I guess most of us believe that not all users are robots, and especially in social applications where you try to approach humans as human friendly as possible the display of date and time in such format can be off added value.
There are many scripts to display date and time in a human friendly format. For a project we are using timeago, a jQuery plugin that makes it easy to support automatically updating fuzzy timestamps (e.g. “4 minutes ago” or “about 1 day ago”).
However, in combination with an infinite scroll feature to navigate through document collections we notice that the script not always return instantly the transformed date/time.
That is why I looked at a server-side transformation.

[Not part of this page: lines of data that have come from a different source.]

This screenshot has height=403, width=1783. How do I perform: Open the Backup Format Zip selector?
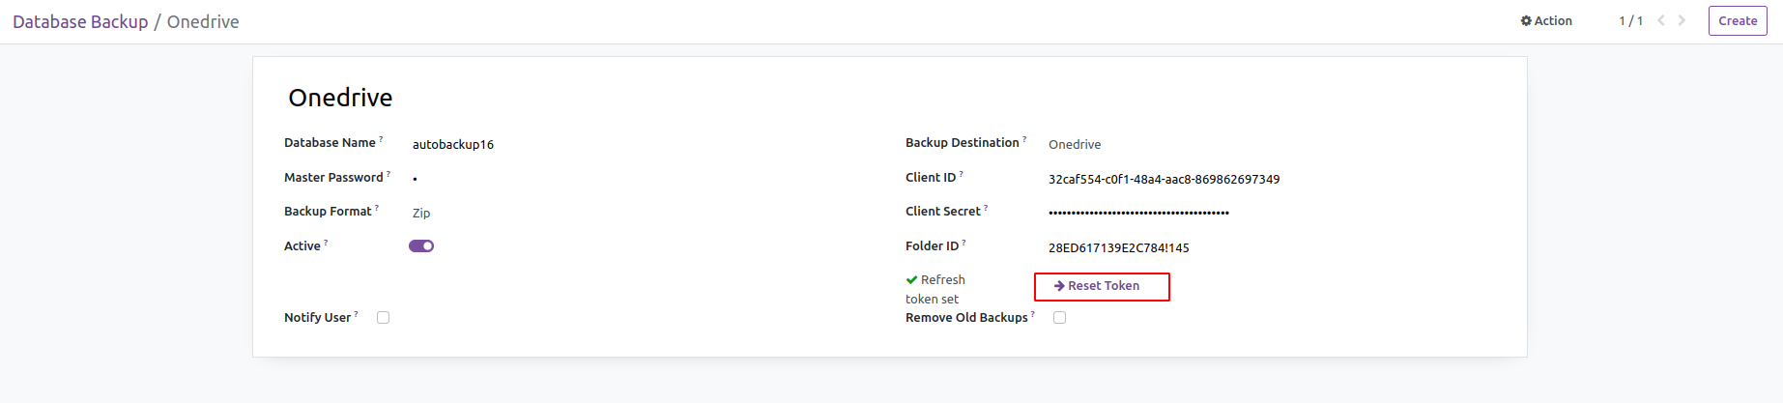tap(421, 214)
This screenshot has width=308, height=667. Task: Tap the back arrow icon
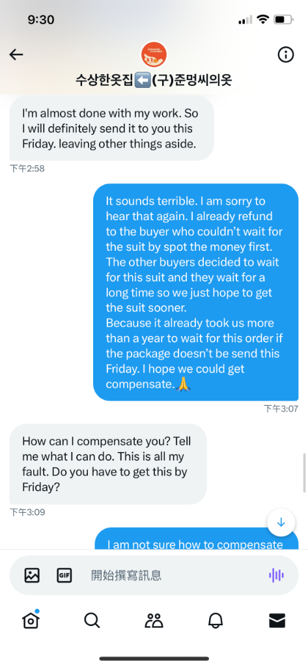click(16, 55)
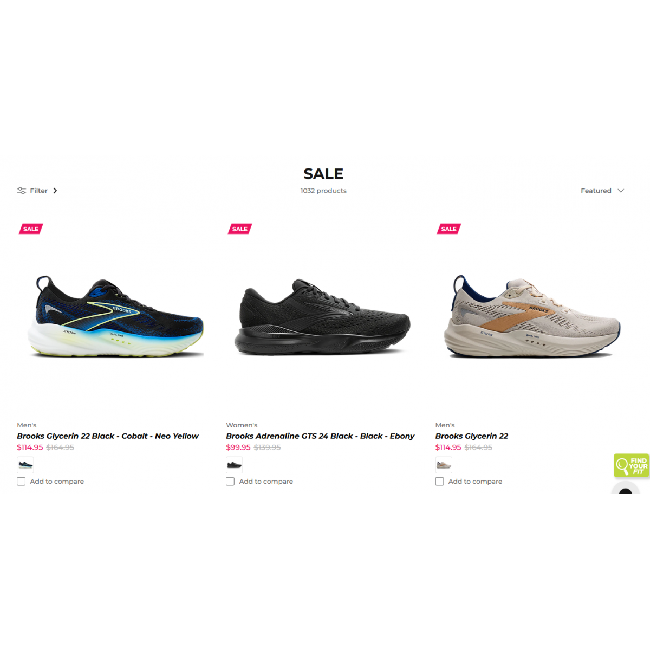
Task: Check Add to compare for Adrenaline GTS 24
Action: click(x=230, y=482)
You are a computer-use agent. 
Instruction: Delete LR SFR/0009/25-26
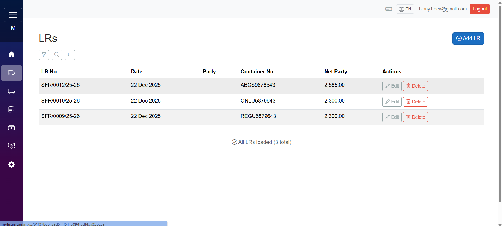point(415,117)
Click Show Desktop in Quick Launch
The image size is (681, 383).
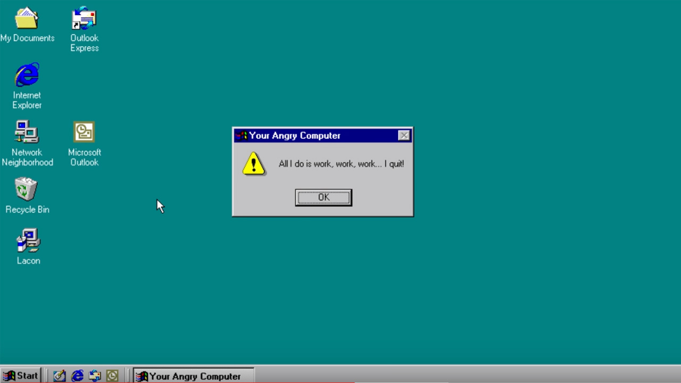tap(60, 376)
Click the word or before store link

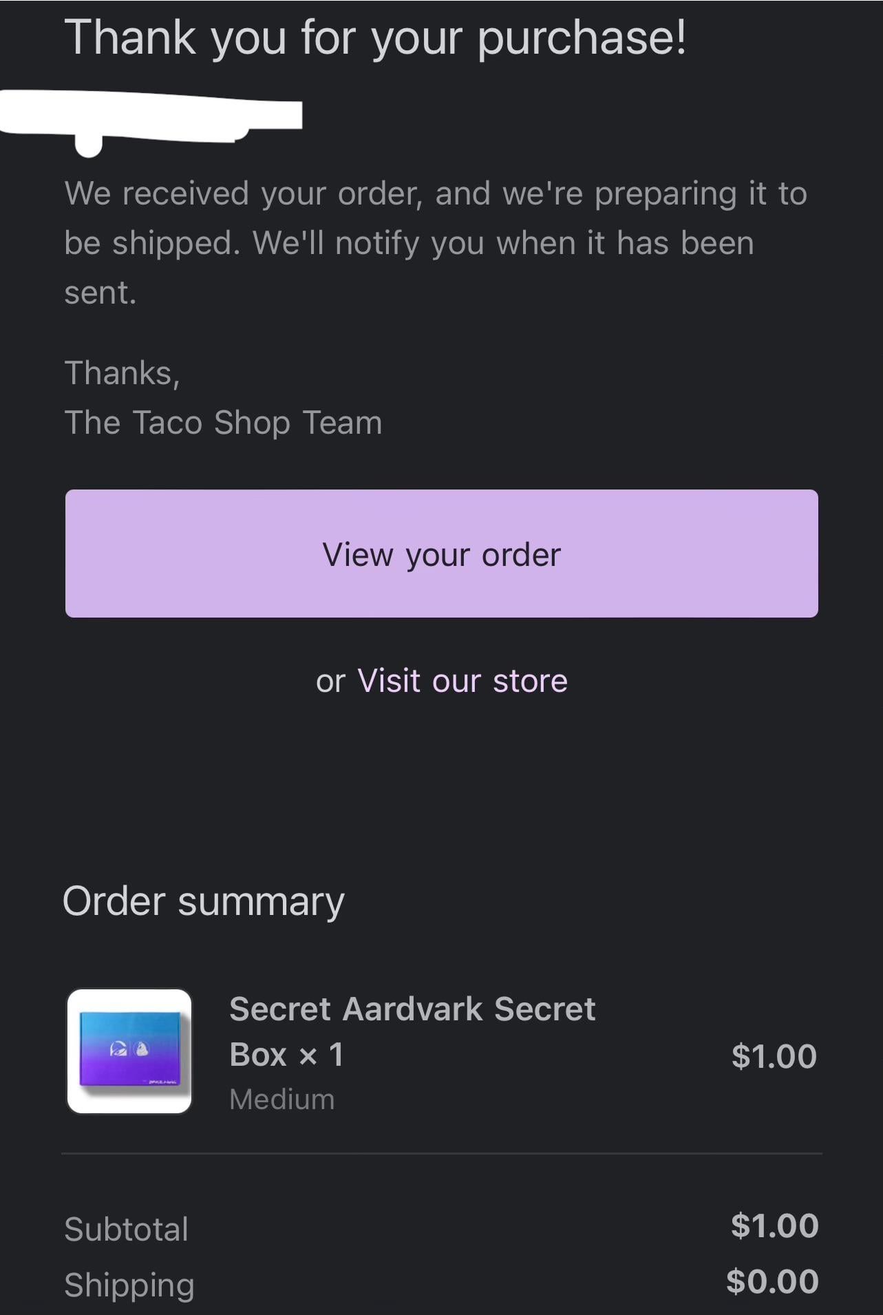(x=330, y=682)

PrettyTime is an OpenSource time formatting library. Completely customizable, it creates human readable, relative timestamps like those seen on Digg, Twitter, and Facebook.
It turned out the implementation of PrettyTime was quiet simple. I will describe the steps for you.
Install the jar & call the Java class
p = new org.ocpsoft.pretty.time.PrettyTime();
As a result I get to date displayed as:
Pro’s & Con’s
In comparison with client-side solutions I have detect some con’s and pro’s for a server side solution:
- Static; the client side solutions are capably of updating the date/time value on the fly.
- Speed; the server side generated human friendly date is there when a document row is presented.
- Extensibility; the number of display languages is more numerous for most client-side solutions. Also you can often “configure” the text format when desired.
- Consistency; having a human friendly date in a local language may be in conflict with internationalization of your XPages app since that might require more work.
Anyway: I happy to hear how you have solved the human friendly date issue.